Take-Two Sued Over Tattoos in “WWE 2K” Series

Tattoo artist Catherine Alexander has filed suit in U.S. District Court against the WWE and Take-Two Interactive, and received partial summary judgment against the companies, over the reproduction of wrestler Randy Orton’s tattoos.

As reported in The Hollywood Reporter, Alexander heard rumors about the WWE creating fabric sleeves reproducing Orton’s six tattoos as official WWE merchandise.  When she approached WWE to discuss licensing concerns, she was rebuffed and informed, “He’s our wrestler.”  The judge’s ruling in the case notes that WWE then attempted to buy the tattoo likeness rights from her for a pittance, $450 USD, and Alexander refused.

The partial summary judgment by Judge Staci Yandle stated that WWE and Take-Two had indeed copied Alexander’s work.  However, there are questions which apparently rise to the level of requiring a jury trial. “It is unclear whether Alexander and Orton discussed permissible forms of copying and distributing the tattoo works or whether any implied license included sublicensing rights such that Orton could give permission for others to copy Alexander’s tattoo works,” Yandle wrote in her ruling. “Thus, the evidence raises a triable issue of fact as to the existence and scope of an implied license and Defendants’ motion is denied as to this affirmative defense.”
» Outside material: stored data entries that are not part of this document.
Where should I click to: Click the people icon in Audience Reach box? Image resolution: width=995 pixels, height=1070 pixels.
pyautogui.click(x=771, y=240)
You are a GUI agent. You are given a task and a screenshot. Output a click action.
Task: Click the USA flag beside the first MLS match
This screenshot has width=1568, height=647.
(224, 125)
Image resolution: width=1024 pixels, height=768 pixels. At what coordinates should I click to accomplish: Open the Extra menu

At present, there is currently no date set for the trial.

Food For Thought

This is not the first time Take-Two has been sued for something like this.  A similar suit, centering around players in NBA 2K who had tattoos, had Take-Two claiming “fair use,” and the judge found in their favor.  Moreover, the judge in that case regarded the question as a de minimis taking, something too trivial for the court to even consider. However, the Seventh Circuit (where the case is being heard) seems not to have acknowledged the precedent Take-Two has established.  This case could have serious repercussions for “likeness rights” of celebrities and professional athletes being recreated in video games for years to come.